BEGIN Source data

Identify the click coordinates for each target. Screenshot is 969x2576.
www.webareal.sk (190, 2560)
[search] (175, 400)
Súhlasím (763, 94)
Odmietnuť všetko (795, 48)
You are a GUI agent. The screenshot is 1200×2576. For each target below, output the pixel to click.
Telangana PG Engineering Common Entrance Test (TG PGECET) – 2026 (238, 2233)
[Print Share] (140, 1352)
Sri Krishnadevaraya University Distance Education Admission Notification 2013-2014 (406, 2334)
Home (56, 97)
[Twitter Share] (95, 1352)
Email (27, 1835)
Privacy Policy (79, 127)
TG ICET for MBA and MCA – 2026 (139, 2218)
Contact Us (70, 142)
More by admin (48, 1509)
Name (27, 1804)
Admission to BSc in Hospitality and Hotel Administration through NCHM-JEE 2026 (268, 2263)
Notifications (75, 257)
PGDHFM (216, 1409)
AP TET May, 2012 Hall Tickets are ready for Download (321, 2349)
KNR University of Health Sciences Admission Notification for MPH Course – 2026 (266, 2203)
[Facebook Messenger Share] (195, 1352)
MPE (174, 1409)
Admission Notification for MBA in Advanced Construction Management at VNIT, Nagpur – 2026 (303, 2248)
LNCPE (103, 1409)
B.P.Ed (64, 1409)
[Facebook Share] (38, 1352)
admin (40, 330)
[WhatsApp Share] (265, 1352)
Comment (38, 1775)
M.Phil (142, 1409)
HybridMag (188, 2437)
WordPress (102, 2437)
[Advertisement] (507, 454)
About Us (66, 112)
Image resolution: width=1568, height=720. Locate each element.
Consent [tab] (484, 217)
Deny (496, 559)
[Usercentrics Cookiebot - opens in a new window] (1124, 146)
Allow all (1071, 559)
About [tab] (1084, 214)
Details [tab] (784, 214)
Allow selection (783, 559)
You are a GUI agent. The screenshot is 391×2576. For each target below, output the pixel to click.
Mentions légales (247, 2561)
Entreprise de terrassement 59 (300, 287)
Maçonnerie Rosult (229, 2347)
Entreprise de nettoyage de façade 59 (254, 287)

END Source data

## Set problem
In all of the records above, swap every "Share" for "Button" and keep the rest of each line unchanged.

## Final result
Identify the click coordinates for each target. Screenshot is 969x2576.
www.webareal.sk (190, 2560)
[search] (175, 400)
Súhlasím (763, 94)
Odmietnuť všetko (795, 48)
You are a GUI agent. The screenshot is 1200×2576. For each target below, output the pixel to click.
Telangana PG Engineering Common Entrance Test (TG PGECET) – 2026 (238, 2233)
[Print Button] (140, 1352)
Sri Krishnadevaraya University Distance Education Admission Notification 2013-2014 (406, 2334)
Home (56, 97)
[Twitter Button] (95, 1352)
Email (27, 1835)
Privacy Policy (79, 127)
TG ICET for MBA and MCA – 2026 (139, 2218)
Contact Us (70, 142)
More by admin (48, 1509)
Name (27, 1804)
Admission to BSc in Hospitality and Hotel Administration through NCHM-JEE 2026 (268, 2263)
Notifications (75, 257)
PGDHFM (216, 1409)
AP TET May, 2012 Hall Tickets are ready for Download (321, 2349)
KNR University of Health Sciences Admission Notification for MPH Course – 2026 (266, 2203)
[Facebook Messenger Button] (195, 1352)
MPE (174, 1409)
Admission Notification for MBA in Advanced Construction Management at VNIT, Nagpur – 2026 (303, 2248)
LNCPE (103, 1409)
B.P.Ed (64, 1409)
[Facebook Button] (38, 1352)
admin (40, 330)
[WhatsApp Button] (265, 1352)
Comment (38, 1775)
M.Phil (142, 1409)
HybridMag (188, 2437)
WordPress (102, 2437)
[Advertisement] (507, 454)
About Us (66, 112)
Image resolution: width=1568, height=720. Locate each element.
Consent [tab] (484, 217)
Deny (496, 559)
[Usercentrics Cookiebot - opens in a new window] (1124, 146)
Allow all (1071, 559)
About [tab] (1084, 214)
Details [tab] (784, 214)
Allow selection (783, 559)
You are a GUI agent. The screenshot is 391×2576. For each target below, output the pixel to click.
Mentions légales (247, 2561)
Entreprise de terrassement 59 (300, 287)
Maçonnerie Rosult (229, 2347)
Entreprise de nettoyage de façade 59 (254, 287)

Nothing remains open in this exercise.